Alors oui, il convient de rappeler ce que c’est qu’un philosophe. De le rappeler par l’exemple de ceux, plus nombreux qu’ailleurs, qui, en France, assumèrent la portée de ce vocable dans les dernières décennies. Il faut les appeler à la rescousse pour nettoyer et faire à nouveau briller les mots au nom desquels ils ont difficultueusement , et dans une grande tension de la pensée, proposé d’accepter inconditionnellement qu’il faille trouver au moins une Idée vraie et ne jamais céder sur ses conséquences, même si, comme le dit Mallarmé à propos d’Igitur, cet acte que nul ne réclame « est parfaitement absurde / sauf que / l’Infini est enfin fixé« .
Je convoque en somme mes amis les philosophes disparus comme témoins à charge du procès intenté par l’Infini aux falsificateurs. Ils viennent dire, par le truchement de la voix qui prononce leur éloge, que l’impératif du matérialisme démocratique contemporain, « Vis sans Idée », est à la fois vil et inconsistant.

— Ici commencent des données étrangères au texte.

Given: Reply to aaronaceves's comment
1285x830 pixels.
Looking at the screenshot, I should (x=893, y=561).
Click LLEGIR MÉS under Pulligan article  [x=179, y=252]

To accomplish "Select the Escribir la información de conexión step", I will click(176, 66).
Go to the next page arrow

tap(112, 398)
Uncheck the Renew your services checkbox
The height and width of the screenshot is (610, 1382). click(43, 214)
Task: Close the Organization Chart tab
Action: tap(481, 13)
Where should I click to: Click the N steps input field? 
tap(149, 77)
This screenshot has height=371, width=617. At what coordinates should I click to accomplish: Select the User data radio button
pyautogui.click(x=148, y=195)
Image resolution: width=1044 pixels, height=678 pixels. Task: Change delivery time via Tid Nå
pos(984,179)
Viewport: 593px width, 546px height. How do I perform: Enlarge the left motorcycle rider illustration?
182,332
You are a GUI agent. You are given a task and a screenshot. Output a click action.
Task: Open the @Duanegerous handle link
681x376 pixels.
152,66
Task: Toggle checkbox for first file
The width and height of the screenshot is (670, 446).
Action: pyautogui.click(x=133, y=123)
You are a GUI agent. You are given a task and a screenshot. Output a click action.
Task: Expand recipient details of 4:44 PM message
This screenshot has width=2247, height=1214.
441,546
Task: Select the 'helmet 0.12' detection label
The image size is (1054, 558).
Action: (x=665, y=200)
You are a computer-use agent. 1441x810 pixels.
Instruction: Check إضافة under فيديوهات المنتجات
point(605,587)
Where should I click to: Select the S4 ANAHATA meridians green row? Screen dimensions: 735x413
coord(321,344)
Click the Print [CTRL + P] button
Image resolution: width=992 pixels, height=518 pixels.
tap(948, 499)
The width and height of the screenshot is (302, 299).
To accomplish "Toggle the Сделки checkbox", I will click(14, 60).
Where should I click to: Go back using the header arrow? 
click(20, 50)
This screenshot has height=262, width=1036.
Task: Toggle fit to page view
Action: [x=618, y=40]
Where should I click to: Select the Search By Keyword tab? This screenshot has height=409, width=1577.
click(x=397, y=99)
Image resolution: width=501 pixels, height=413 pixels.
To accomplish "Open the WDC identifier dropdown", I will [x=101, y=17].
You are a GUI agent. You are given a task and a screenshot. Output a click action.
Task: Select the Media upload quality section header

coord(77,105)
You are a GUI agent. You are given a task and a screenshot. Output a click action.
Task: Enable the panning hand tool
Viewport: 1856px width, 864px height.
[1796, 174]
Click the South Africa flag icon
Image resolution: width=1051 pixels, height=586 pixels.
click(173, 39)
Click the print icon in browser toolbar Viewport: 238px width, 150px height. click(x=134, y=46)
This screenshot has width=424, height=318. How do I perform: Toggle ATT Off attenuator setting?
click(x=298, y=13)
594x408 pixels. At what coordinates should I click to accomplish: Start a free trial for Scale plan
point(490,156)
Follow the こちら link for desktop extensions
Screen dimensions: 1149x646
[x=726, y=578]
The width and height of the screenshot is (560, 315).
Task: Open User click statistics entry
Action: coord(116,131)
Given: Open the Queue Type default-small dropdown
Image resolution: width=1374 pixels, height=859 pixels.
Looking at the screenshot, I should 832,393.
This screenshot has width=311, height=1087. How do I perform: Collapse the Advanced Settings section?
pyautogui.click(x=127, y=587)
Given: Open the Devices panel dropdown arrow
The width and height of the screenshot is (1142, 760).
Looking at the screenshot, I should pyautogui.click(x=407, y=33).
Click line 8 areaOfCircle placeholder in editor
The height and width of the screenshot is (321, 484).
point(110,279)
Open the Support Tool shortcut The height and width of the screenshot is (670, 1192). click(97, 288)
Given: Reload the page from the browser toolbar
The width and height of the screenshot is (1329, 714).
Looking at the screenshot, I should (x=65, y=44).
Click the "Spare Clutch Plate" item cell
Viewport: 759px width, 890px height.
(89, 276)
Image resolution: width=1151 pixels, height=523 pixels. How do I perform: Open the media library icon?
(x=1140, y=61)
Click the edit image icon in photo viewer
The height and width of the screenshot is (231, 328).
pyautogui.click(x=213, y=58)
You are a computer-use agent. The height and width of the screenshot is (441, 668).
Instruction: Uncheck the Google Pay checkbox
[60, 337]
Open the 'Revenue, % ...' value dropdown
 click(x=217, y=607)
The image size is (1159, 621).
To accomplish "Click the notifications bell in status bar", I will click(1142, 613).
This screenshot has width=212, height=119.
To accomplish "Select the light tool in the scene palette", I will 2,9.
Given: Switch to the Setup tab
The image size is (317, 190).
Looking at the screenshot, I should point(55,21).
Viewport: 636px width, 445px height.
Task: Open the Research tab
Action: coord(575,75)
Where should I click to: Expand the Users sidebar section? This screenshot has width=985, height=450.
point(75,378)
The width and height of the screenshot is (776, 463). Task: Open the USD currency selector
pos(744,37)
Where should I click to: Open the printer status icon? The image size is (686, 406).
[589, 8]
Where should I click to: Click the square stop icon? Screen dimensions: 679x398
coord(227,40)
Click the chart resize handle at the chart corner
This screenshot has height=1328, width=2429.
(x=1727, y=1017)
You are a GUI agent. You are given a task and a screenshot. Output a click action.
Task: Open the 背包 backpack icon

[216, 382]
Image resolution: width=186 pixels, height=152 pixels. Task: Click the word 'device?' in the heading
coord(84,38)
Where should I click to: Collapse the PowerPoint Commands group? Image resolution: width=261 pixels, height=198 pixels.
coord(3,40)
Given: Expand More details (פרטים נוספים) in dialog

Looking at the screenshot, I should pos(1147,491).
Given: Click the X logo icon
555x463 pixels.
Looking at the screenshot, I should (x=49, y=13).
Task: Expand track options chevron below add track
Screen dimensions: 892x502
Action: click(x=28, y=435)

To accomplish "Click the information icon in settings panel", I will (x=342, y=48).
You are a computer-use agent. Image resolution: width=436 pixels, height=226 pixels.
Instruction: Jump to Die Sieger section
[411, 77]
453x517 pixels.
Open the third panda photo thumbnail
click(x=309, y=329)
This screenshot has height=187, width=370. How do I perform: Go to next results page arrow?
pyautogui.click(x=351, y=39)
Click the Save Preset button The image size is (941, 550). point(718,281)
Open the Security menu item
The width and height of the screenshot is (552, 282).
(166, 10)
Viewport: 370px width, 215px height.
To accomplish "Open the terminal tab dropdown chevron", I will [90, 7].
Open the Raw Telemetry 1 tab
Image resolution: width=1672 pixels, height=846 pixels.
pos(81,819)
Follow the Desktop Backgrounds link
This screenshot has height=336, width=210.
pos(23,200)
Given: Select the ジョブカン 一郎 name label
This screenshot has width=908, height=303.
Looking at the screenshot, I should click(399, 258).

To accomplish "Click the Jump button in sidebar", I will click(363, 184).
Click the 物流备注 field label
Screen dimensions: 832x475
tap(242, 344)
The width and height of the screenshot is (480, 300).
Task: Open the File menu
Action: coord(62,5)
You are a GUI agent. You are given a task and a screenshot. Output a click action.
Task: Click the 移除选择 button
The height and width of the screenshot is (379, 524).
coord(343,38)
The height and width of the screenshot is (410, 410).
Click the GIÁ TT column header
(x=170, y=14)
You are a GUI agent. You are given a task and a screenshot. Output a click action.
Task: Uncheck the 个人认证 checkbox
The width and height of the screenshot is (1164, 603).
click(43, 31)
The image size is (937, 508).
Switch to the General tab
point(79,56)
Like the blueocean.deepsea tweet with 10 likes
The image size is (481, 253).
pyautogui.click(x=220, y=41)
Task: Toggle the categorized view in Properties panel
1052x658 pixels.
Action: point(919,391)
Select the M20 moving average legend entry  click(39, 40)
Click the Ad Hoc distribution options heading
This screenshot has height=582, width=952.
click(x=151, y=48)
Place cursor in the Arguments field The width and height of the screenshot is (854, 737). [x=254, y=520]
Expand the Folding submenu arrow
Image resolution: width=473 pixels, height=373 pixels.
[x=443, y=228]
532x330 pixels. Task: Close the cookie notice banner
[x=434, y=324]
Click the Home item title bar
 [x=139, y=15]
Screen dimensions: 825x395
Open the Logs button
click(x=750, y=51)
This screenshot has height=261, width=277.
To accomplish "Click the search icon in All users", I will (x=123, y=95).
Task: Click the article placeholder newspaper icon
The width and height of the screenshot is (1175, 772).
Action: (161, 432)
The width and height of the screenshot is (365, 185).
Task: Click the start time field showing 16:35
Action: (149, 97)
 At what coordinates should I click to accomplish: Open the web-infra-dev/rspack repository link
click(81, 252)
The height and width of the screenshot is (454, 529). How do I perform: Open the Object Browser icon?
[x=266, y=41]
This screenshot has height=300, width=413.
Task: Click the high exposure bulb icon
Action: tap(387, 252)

(…) Je fus lié à certains par l’amitié, j’eus avec d’autres quelques querelles. Mais je suis heureux de dire ici que, face aux potions qu’on veut nous faire avaler aujourd’hui, ces quatorze philosophes morts, eh bien, je les aime tous. Oui, je les aime.
Alain Badiou
Petit panthéon portatif / 2008
(Althusser, Borreil, Canguilhem, Cavaillès, G. Châtelet, Deleuze, Derrida, Foucault, Hyppolite, Lacan, Lacoue-Labarthe, Lyotard, F. Proust, Sartre)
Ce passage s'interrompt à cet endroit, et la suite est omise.